La défiance est très forte en Allemagne à l'égard du « fracking », nom anglais de la fracturation hydraulique. Le procédé consiste à créer des fissures souterraines et y infiltrer un mélange d'eau, de sable et de produits chimiques, pour permettre l'extraction de gaz capturé dans la roche.
Les inquiétudes se focalisent sur la pollution que pourraient causer les substances chimiques utilisées, notamment dans la nappe phréatique.
Mais l'industrie milite pour donner sa chance au gaz de schiste. Elle y voit la possibilité, comme aux Etats-Unis, de faire baisser ses coûts énergétiques parmi les plus élevés d'Europe, et de réduire la dépendance aux importations d'énergie, un argument porteur en ces temps de crise ukrainienne.
Une remise en cause sanitaire
Les ministres concernés « prennent les inquiétudes de la population très au sérieux », a affirmé Mme Hendricks, « la protection de la santé et de l'eau potable ont priorité absolue ». Ils veulent donc fermer la porte au « fracking » de gaz de schiste, comme c'est le cas en France.
« Les projets de fracking de gaz de schiste au-dessus de 3.000 mètres seront interdits », précise le texte. L'essentiel des réserves de gaz de schiste de l'Allemagne se trouve plus haut que cette limite, selon des estimations.
En 2021, un rapport doit faire le point sur « l'état des connaissances et des technologies » et le législateur se pencher à nouveau sur la loi. D'ici là, des tests seront autorisés sous conditions.
L'association de protection de l'environnement Bund a qualifié de « petit pas dans la bonne direction » les projets du gouvernement mais aimerait voir explicitement interdits les essais, et le fracking également sous 3.000 mètres.
La fracturation hydraulique pour extraire du gaz naturel conventionnel, qui a cours depuis les années 1960 en Allemagne, restera « en principe possible » mais sera assortie de « règles supplémentaires » par exemple sur les caractéristiques des produits utilisés.
L'Allemagne, pays importateur
Dans les faits, tous les projets de fracking conventionnel sont au point mort, aucune nouvelle autorisation n'ayant été accordée ces dernières années. Et les projets de Berlin sont peu à même de relancer la machine.
« Si ces plans étaient concrétisés, il n'y aurait plus de production de gaz naturel, l'Allemagne serait 100 % dépendante des importations » , a déploré vendredi le président de la fédération des explorateurs de gaz et de pétrole WEG, Josef Schmid.
L'Allemagne n'est de toute façon pas très bien pourvue en gaz naturel, à l'exception de quelques gisements dans le nord du pays.

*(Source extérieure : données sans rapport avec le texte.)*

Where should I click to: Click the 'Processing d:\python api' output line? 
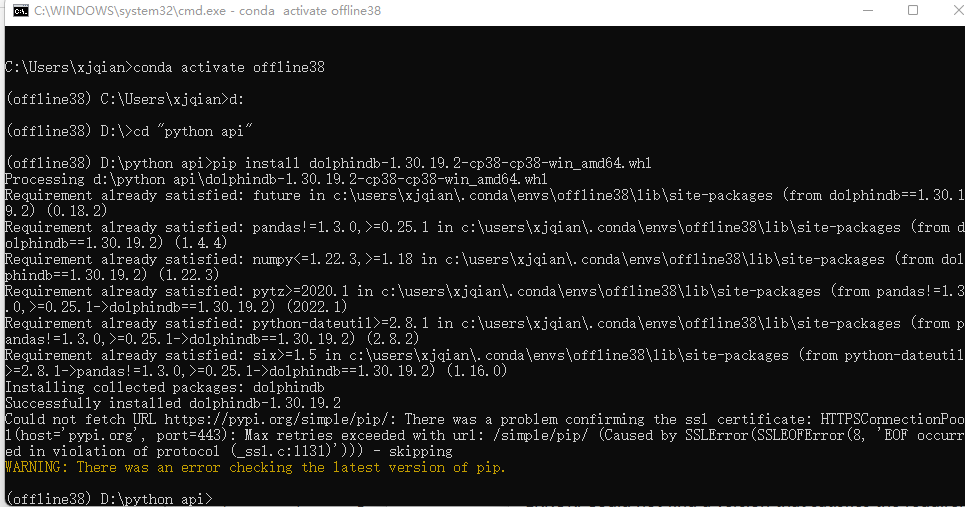click(276, 180)
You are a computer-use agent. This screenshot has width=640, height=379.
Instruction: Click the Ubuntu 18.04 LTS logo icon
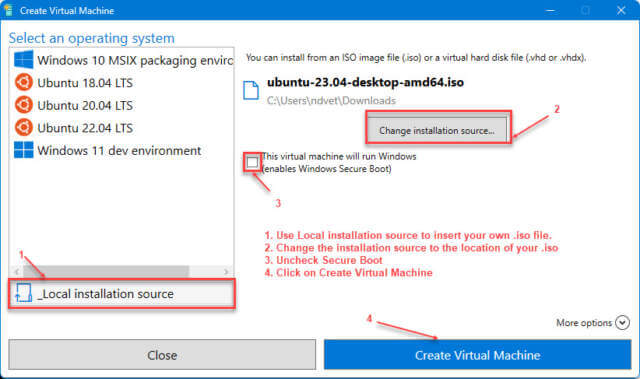click(24, 82)
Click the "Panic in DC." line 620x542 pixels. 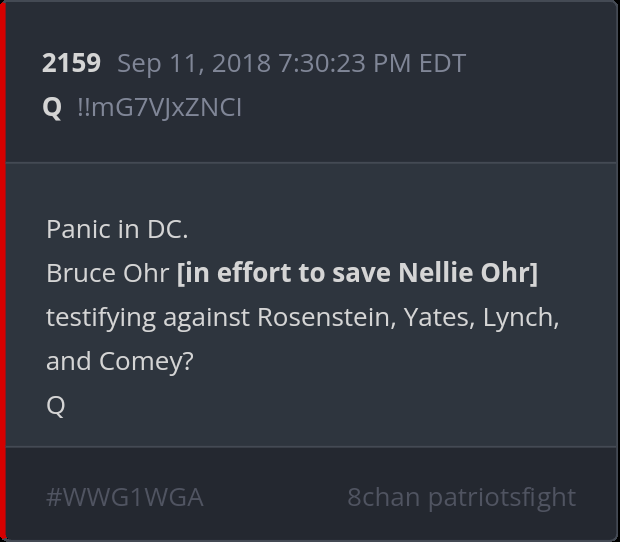tap(117, 229)
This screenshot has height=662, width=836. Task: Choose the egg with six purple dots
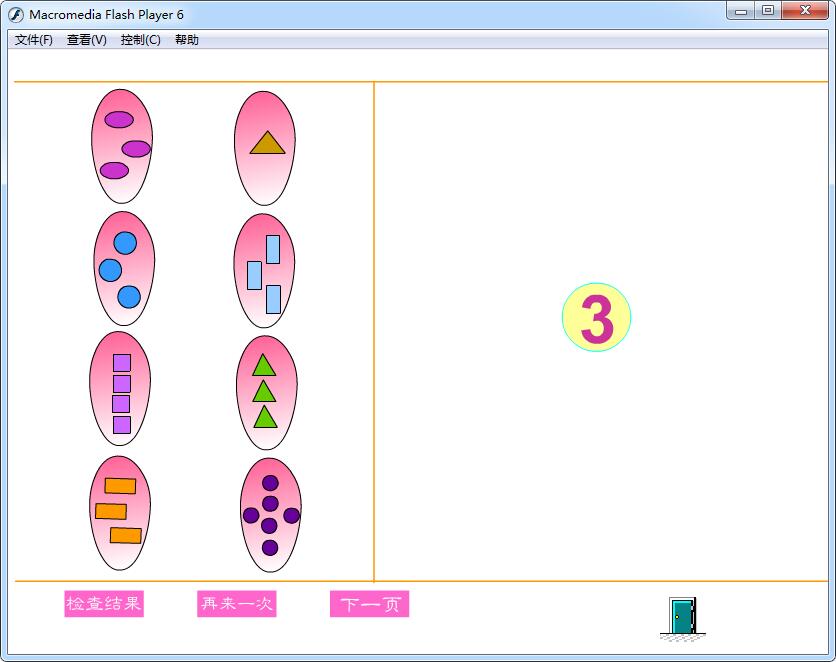click(270, 514)
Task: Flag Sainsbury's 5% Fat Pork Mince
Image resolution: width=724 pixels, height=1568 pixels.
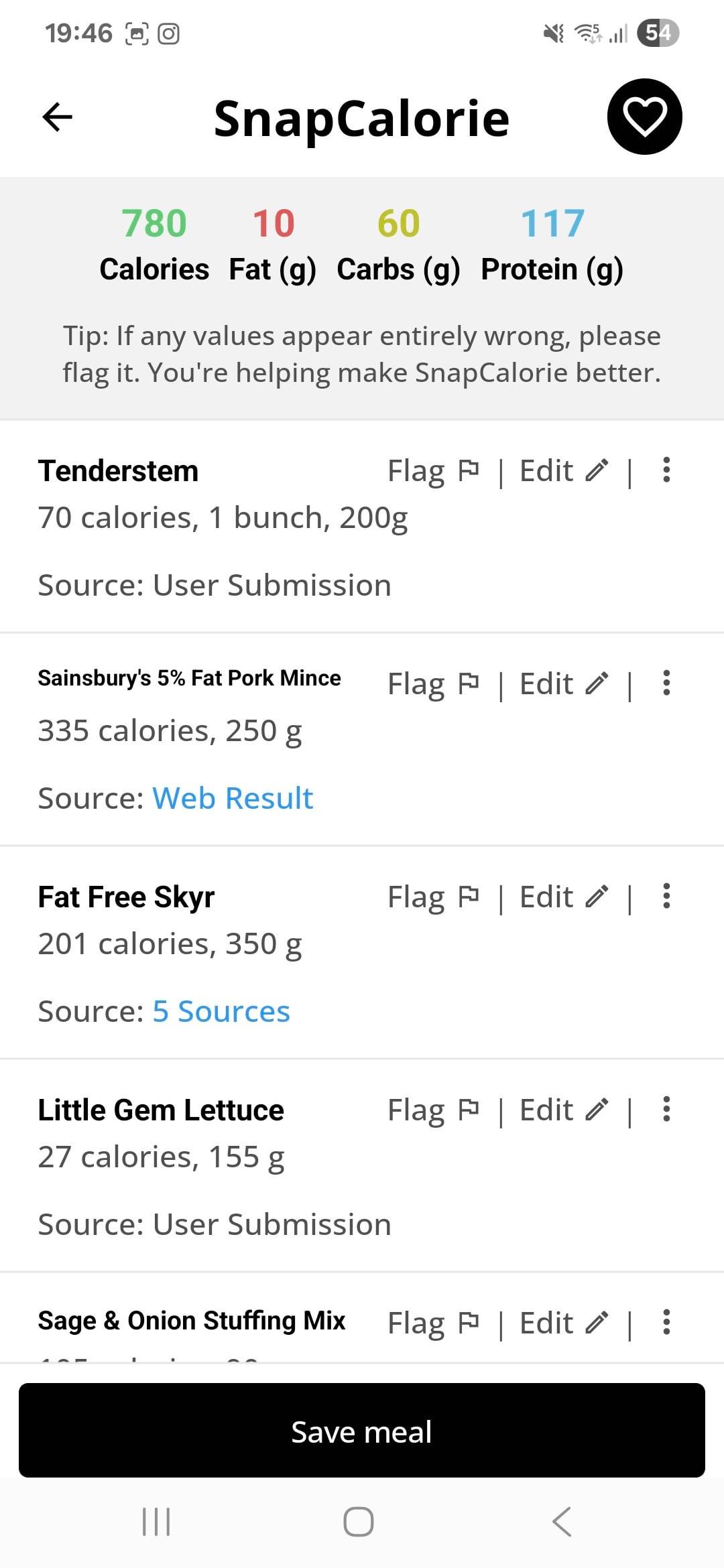Action: [x=433, y=684]
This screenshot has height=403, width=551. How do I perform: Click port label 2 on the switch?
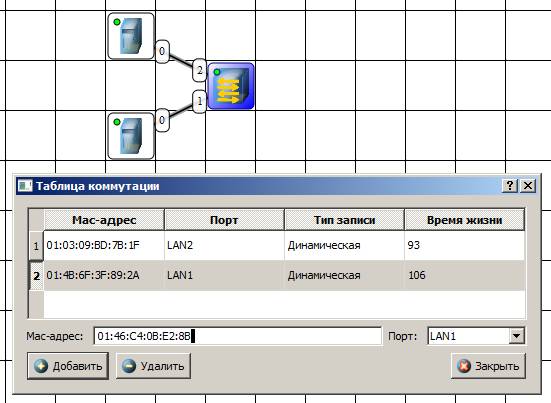[x=200, y=70]
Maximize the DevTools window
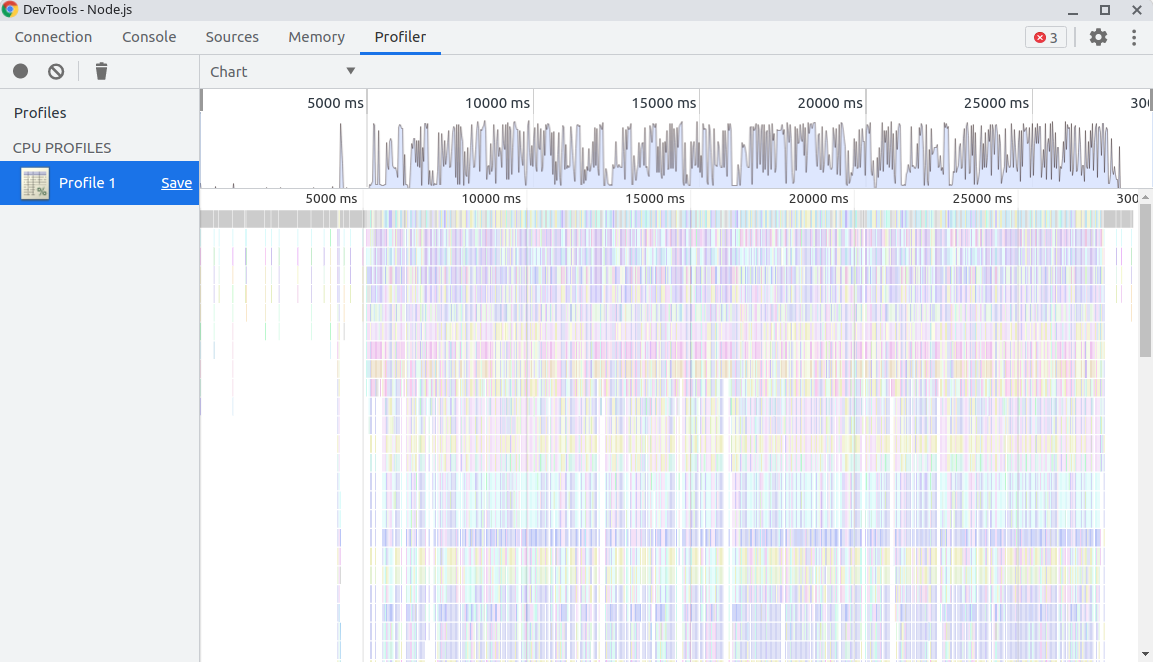The height and width of the screenshot is (662, 1153). click(x=1105, y=10)
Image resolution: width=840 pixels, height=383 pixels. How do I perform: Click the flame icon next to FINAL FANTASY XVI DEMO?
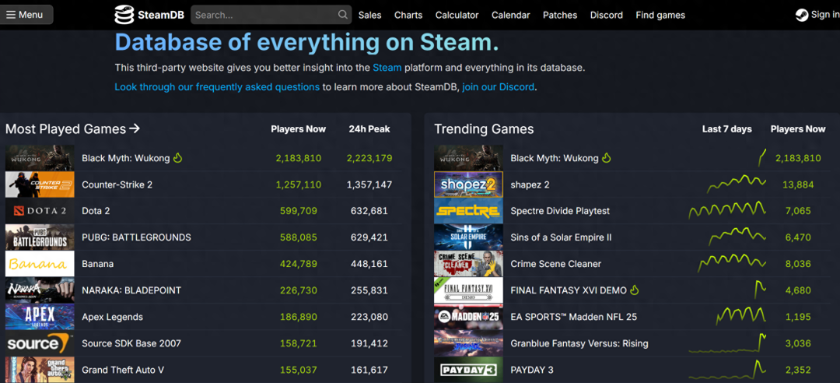click(x=635, y=290)
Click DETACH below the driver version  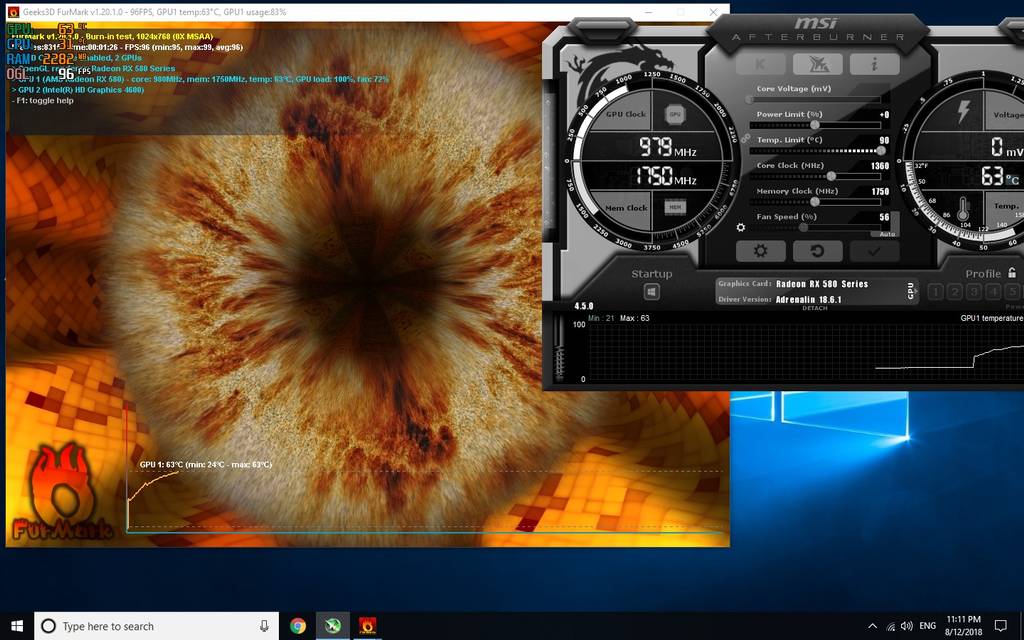click(815, 308)
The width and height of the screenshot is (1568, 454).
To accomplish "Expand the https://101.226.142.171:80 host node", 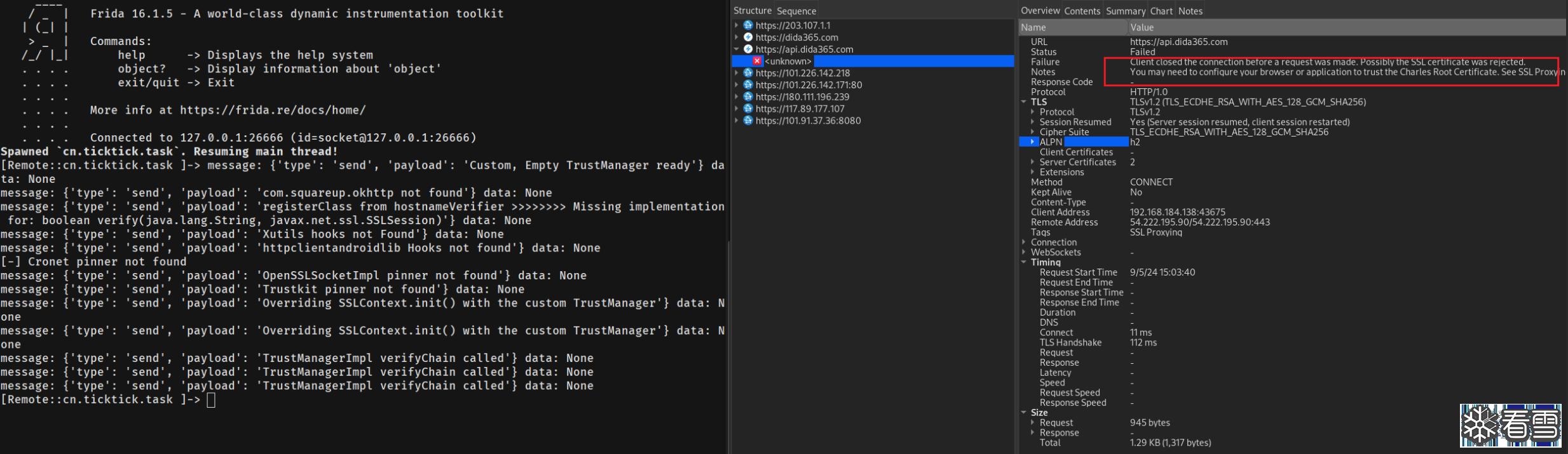I will [x=737, y=85].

En revanche, « nous avons du gaz de schiste pour assurer 100 % de l'approvisionnement énergétique de l'Allemagne pendant dix ans, probablement même beaucoup plus », assurait jeudi le patron du géant de la chimie BASF, Kurt Bock, fervent avocat du gaz de schiste.
Les propositions présentées vendredi doivent être soumises à l'approbation des conservateurs, l'autre membre de la coalition dirigée par Angela Merkel. Elles doivent ensuite se traduire non pas par une nouvelle loi, mais par un amendement du droit minier et des lois sur l'eau. Mme Hendricks mise sur une adoption des modifications avant la fin de l'année.